# The task:
What is the number of lines in the listing that contain "Praia"? Give that number only.

# Information provided:
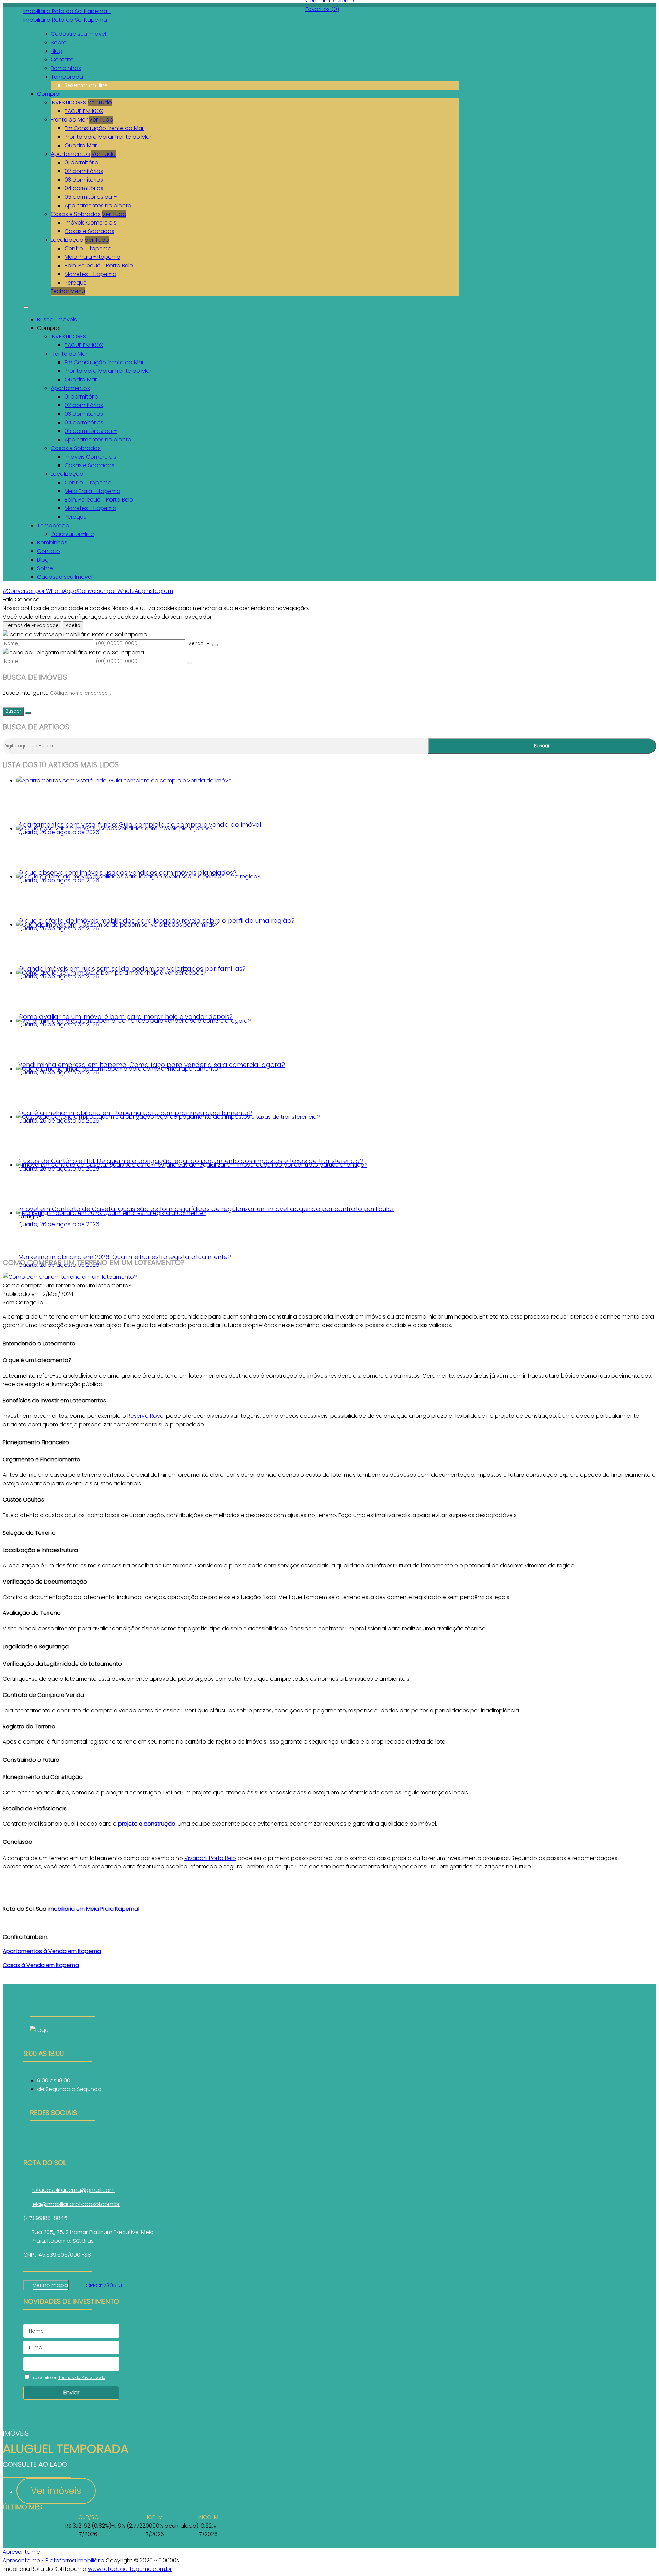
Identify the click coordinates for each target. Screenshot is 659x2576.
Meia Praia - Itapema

* * *

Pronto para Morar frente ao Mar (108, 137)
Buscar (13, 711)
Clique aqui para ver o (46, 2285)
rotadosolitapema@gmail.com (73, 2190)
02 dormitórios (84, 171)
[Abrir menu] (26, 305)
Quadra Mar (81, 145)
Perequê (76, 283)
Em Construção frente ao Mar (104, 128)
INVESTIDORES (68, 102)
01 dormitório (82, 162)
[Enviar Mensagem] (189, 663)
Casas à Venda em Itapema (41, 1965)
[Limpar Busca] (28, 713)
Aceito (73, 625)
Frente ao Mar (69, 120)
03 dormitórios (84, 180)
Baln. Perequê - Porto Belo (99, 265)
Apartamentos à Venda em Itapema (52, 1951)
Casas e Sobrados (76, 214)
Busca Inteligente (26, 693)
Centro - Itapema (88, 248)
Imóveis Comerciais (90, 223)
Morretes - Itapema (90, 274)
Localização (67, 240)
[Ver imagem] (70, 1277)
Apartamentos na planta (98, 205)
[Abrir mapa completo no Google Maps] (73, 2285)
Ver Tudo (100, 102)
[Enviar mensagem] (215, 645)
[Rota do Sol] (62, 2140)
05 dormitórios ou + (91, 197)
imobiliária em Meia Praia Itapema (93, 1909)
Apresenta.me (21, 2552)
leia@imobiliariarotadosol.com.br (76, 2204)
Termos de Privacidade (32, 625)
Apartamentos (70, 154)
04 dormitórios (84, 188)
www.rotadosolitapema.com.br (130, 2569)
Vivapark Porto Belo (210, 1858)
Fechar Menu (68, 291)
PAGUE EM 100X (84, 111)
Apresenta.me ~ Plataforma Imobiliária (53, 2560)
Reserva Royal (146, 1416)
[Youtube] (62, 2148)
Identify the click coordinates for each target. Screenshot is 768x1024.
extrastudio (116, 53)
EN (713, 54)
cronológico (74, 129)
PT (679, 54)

# Your response:
2